San Agustín (padre de la iglesia latina)

Ha comenzado el último día del año. Pero esta vez no sé si tendré tiempo para repasar y valorar qué tal ha ido. ¡Estoy muy estresada!.

Ahora os cuento por qué. Ya he dicho varias veces que la familia de mi marido es bastante grande, y está muy unida. El fin de año lo celebran todos juntos desde hace tiempo, pero es que cada vez somos más. Además de los pequeñajos que se van sumando, también aparecen novietes y novietas de esos primos que ya no son niños. El año pasado se celebró en casa de una de las tías de mi marido, pero dijo – y con razón – que sería la última.
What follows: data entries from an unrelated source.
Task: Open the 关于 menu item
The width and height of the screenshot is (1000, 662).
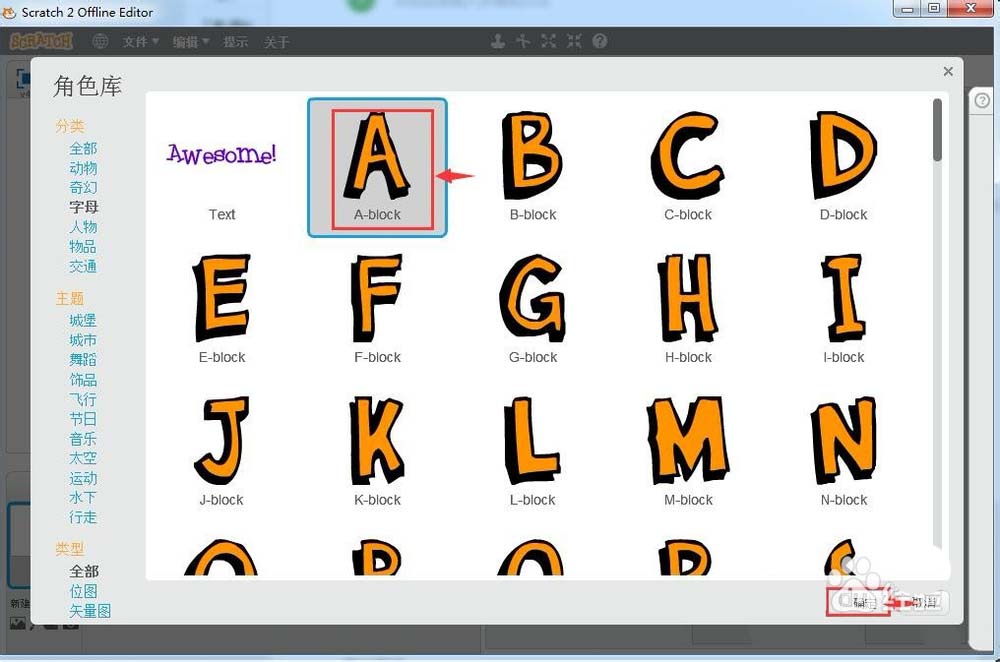Action: pos(277,42)
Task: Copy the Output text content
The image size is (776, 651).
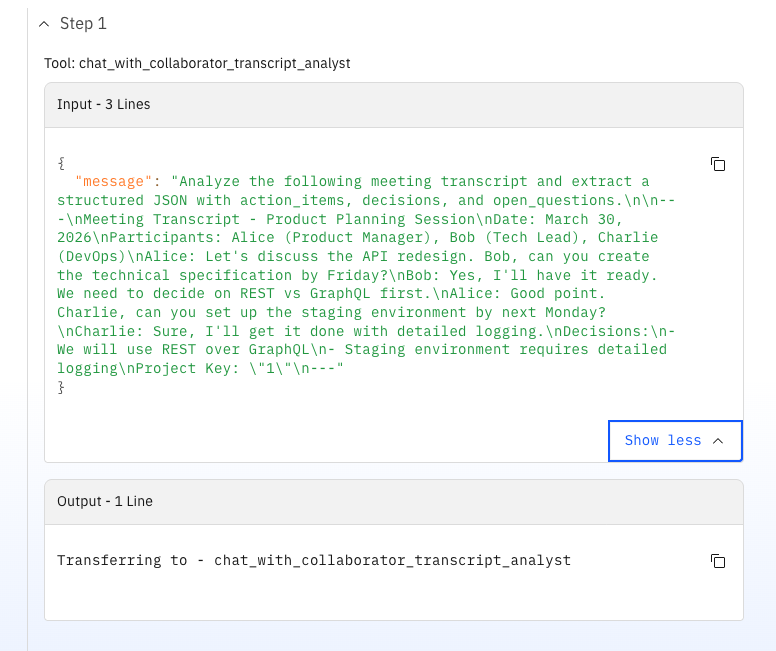Action: [x=717, y=561]
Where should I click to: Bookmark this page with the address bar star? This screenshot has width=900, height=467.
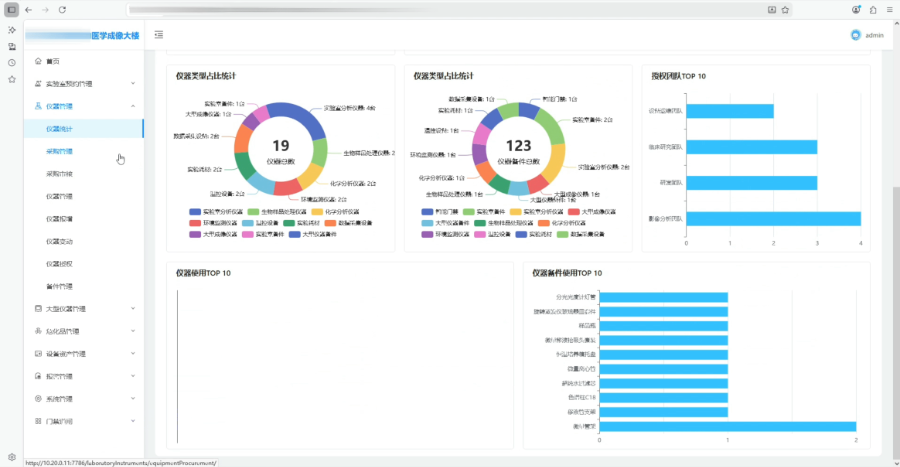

La casa es grande, pero para cuarenta personas se queda estrecha. Eso, y que siempre hay alguien que no parece comprender dónde están los límites. Así que este año nos vamos a una casa de colonias. Nos vamos mañana por la mañana y no volveremos hasta el domingo por la noche.

Somos 46 personas (faltan muy poquitos a la fiesta) y mi marido se ha encargado de organizar el asunto. Y yo también, está claro. Entre preparar las cosas, hacer las compras (¡para 40!) y tener a punto la música llevamos dos días que no paramos. Menos mal que los abuelos de una y otra parte han echado una mano con los niños.

Sé que este año ha sido bueno. Con sus momentos bajos, pero bueno. Y espero que el nuevo año siga dándome muchas satisfacciones. Así que me despido de todos vosotros deseándo que dejéis atrás las penas y comencéis el 2012 con una gran sonrisa. ¡Un brindis a vuestra salud!